Gate MCP (OpenClaw / mcporter)
WarnAudited by ClawScan on May 10, 2026.
Overview
This mostly looks like a Gate MCP installer, but it asks the agent to obey unreviewed remote rules, depends on a missing install manifest, and can handle high-impact exchange credentials.
Review this skill before installing. Do not proceed unless the remote runtime rules and missing server manifest are supplied or pinned to reviewed versions. If you use it, run the installer manually, verify every mcporter server it adds, and use read-only Gate credentials unless you intentionally want trading access; do not grant withdrawal permission unless absolutely necessary.
Findings (3)
Artifact-based informational review of SKILL.md, metadata, install specs, static scan signals, and capability signals. ClawScan does not execute the skill or run runtime probes.
The agent could follow instructions that were not reviewed in this package.
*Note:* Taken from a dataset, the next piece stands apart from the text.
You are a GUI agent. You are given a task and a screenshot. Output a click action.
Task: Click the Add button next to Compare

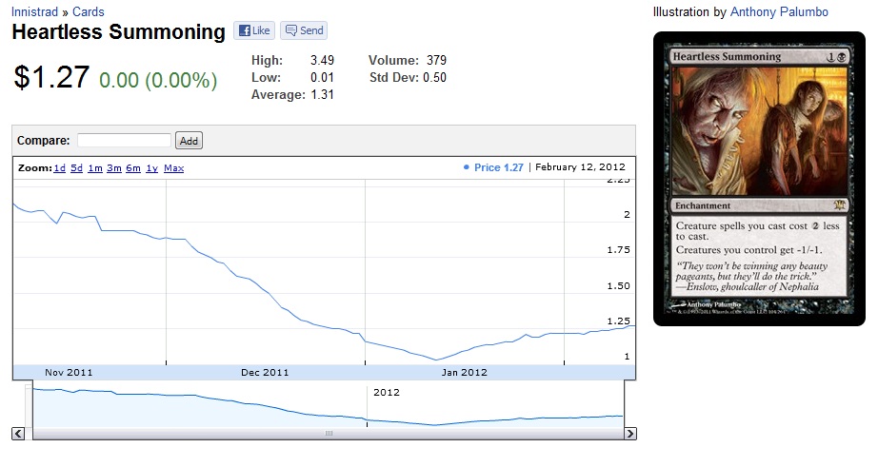coord(189,141)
The skill tells the agent to fetch a mutable external instruction file and treat it as highest-priority runtime rules before proceeding. That remote text is not included in the reviewed artifacts and could change tool limits, workflow, or stopping conditions.
STOP — You MUST read and strictly follow the shared runtime rules before proceeding... These rules have the highest priority. → Read [gate-runtime-rules.md](https://github.com/gate/gate-skills/blob/master/skills/gate-runtime-rules.md)
Do not let remote rule files override the packaged skill. Vendor the rules into the package or pin them to a reviewed immutable commit, and keep system/developer/user instructions higher priority.
The installer may fail, or if a separate manifest is supplied, it could configure commands or remote servers that were not visible in the reviewed package.
The installer depends on a server manifest that is not present in the supplied file manifest, and that manifest drives the server names, endpoints, and stdio command strings used by mcporter.
MANIFEST="$SCRIPT_DIR/mcp-fragments/openclaw/servers.manifest" ... done < "$MANIFEST" ... mcporter config add "$name" --stdio --command "$cmd"
Include the manifest in the distributed package, validate and document each configured server, and pin expected commands/endpoints instead of relying on an unreviewed external file.
If broad API keys or OAuth grants are used, future MCP tools or agents could access private account data or perform financial actions through the configured Gate services.
The skill can lead users to create and persist Gate exchange credentials, including possible trading or withdrawal permissions. That is high-impact financial account authority and is broader than a simple public-data installer.
Create API key with permissions as needed (Read / Trade / Withdraw). ... The installer stores credentials in mcporter config where applicable.
Use least-privileged, preferably read-only keys unless trading is explicitly intended; avoid withdrawal permission, review mcporter config after install, and revoke unused API keys or OAuth grants.